In my previous blog I shown in step by step how we can take and preprocess an image for successful OCR using Raspberry Pi. I explained every step with example code, input and the output of the step. At the end of the last blog I added the source code to performing all the step together. In this blog I am going to demonstrate my hardware setup and the final result. All the required software packages are already installed in the raspberry pi and demonstrated in previous blogs.
Hardware & Connection
As I am using two OCR engines (ssocr & tesseract) based on the display type I added two buttons.
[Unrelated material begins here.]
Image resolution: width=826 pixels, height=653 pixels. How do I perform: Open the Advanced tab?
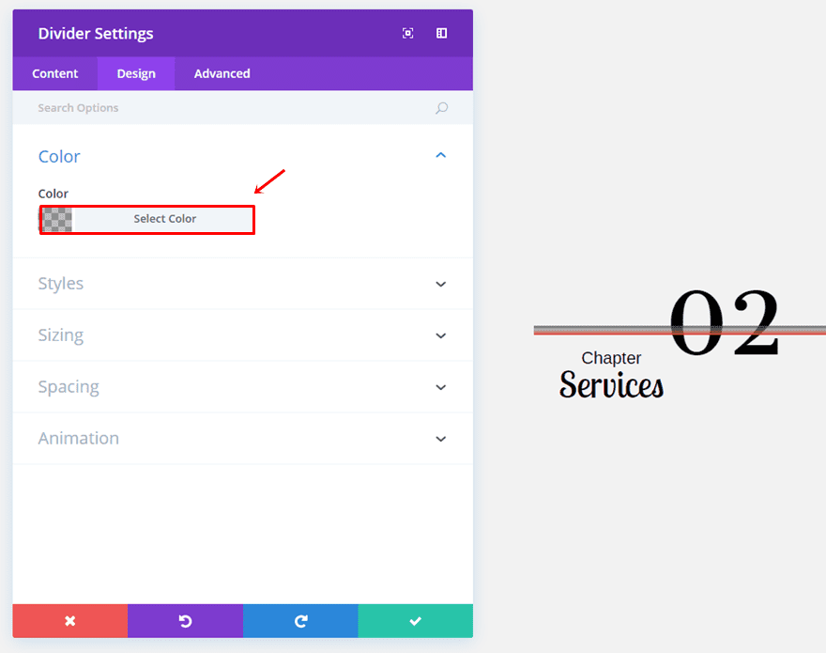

One button is for ssocr and if someone press that button Raspberry Pi will take an image from the camera and preprocesses it and feed it to ssocr for final result. Another button is for tesseract and if a user press this button raspberry pi will capture the display image, preprocess it and feed it to tesseract for final result.
I made a simple frame for the edge of taking the image of a display. I used 5mm PVC sheet for making the frame. Camera is placed at the top of the box. As the camera is placed inside the frame it may required some external light for taking a clear image specially at night. For this reason I added a LED light source inside the box. The connections of the Raspberry Pi with the buttons and the LED lamp is shown in the figure below:
The connection of the camera is not shown here. It is obvious that camera will be connected to the camera connector of the pi. The box without raspberry pi and camera looks like as bellow:
The window of the bottom is for making the display visible to camera. For reading a meter this box will be placed at the top of the meter keeping the display visible through the window. I soldered two buttons on a piece of perfboard and added 20cm long jumper wires with female header at the terminal. See the image below:
This two buttons will be connected to the GPIO 2 and 3 of the raspberry pi and will be used for choosing the OCR engine and perform the OCR operation. Following image shows the connection of the buttons with raspberry pi and the placement on the frame.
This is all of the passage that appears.